Por: Rubén Darío Ceballos Mendoza*

Con los bueyes que se tengan hay que arar. No queda de otra. Así se han referido los iberos desde tiempo inmemorial cuando adolecen de mejores elementos para preparar la tierra e iniciar la siembra, lo que es por extensión aplicable a toda situación en la que no están dados elementos mejores para las acciones que menester sean. En ese derrotero, aplicable es lo cual no solo a la ciudad y al departamento, sino a la región y al país, en la verdad que tenemos la tarea reactivar la economía, procurar mayor inversión social, atender a profundidad el ambiente, construir entornos de paz, salud, educación, tranquilidad y buena convivencia entre otros particulares y generales aspectos, como propósitos que nos debe ocupar para que las condiciones que enfrentamos no sean obstáculo alguno.

La emergencia sanitaria, hoy, mañana o más tarde aspiramos que pase, podamos coexistir sin riesgo de ninguna naturaleza e iniciemos cambios para cuidarnos y cuidar a los demás, así como introducir nuevos hábitos y comenzar una nueva etapa como humanidad, empezando por considerar que lo anterior a la pandemia no regresará, pero que las nuevas formas en las que podamos actuar serán mejores y mucho más benéficas en lo personal y colectivo. Perseverar es lo indicado, de ahí que se imponga focalizarnos en otras formas de participación, sin personalismos, más sí con inclusión social, crear equilibrios sociales como económicos mejores y prepararnos para nuevos desafíos a todo nivel.

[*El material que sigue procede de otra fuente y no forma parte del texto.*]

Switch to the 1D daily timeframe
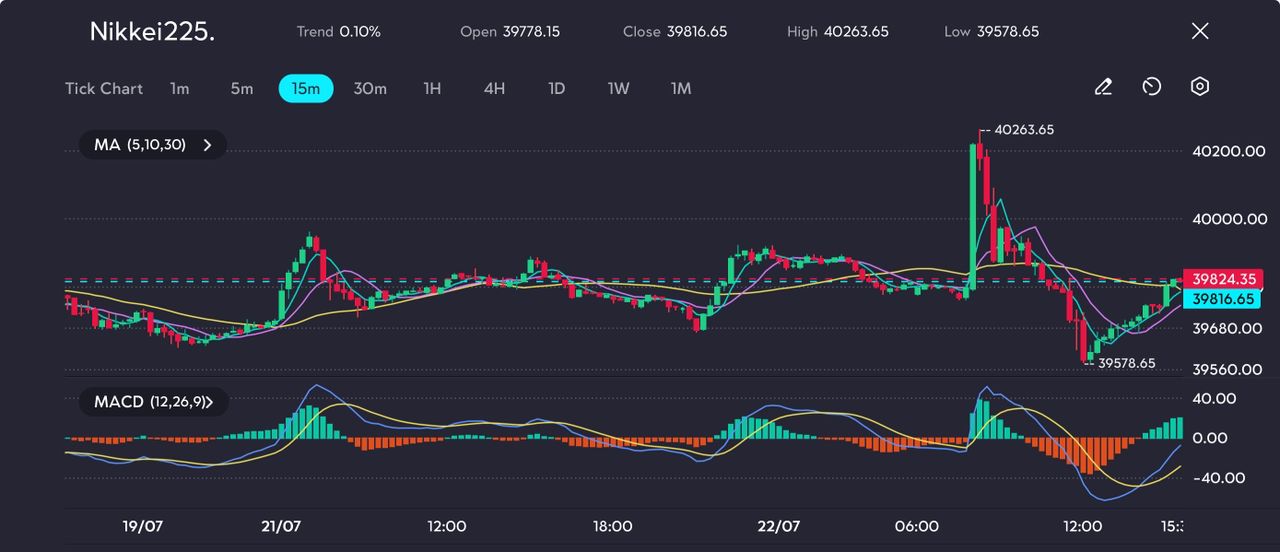 557,89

Es modificar comportamientos de consumo, gasto, reciclaje y el cuidado del agua, la tierra y todas las materias primas que son fundamento de la economía mundial. Mantener una dirección clara para que actuemos de manera corresponsable en las decisiones que toman autoridades y gobierno como meta y propuesta de renovación del papel que debemos asumir como ciudadanos y como trabajo permanente, que hará la diferencia camino a superar las difíciles condiciones que aún vivimos.

Tenemos que cambiar para mejorar, ser otra sociedad, empezar a resolver los problemas no resueltos, comenzar a hacer lo que nos toca. Ciudadanos y autoridades deben tender puentes de confianza mutua para solucionar los pendientes, en la verdad que como una sola sociedad tenemos que sacar ventaja y aprovechar las adversidades para resurgir de la forma y manera que siempre hemos anhelado.

Las expectaciones deben y tiene que ser altas, poseer la convicción que es posible transformar la conciencia colectiva a favor de condiciones de vida dignas, de bienestar y prosperidad bien repartidas. Hagamos los mejores propósitos. Vayamos tras objetivos ciertos que incluyan, motiven, apoyen y construyan integración social, en la realidad que nada conseguiremos con sólo velar por nuestra condición, sino por la de todos. Es en la unidad de la mayoría y caminando conjuntamente hacia metas compartidas como lograremos formas para un mejor progreso posible y probable.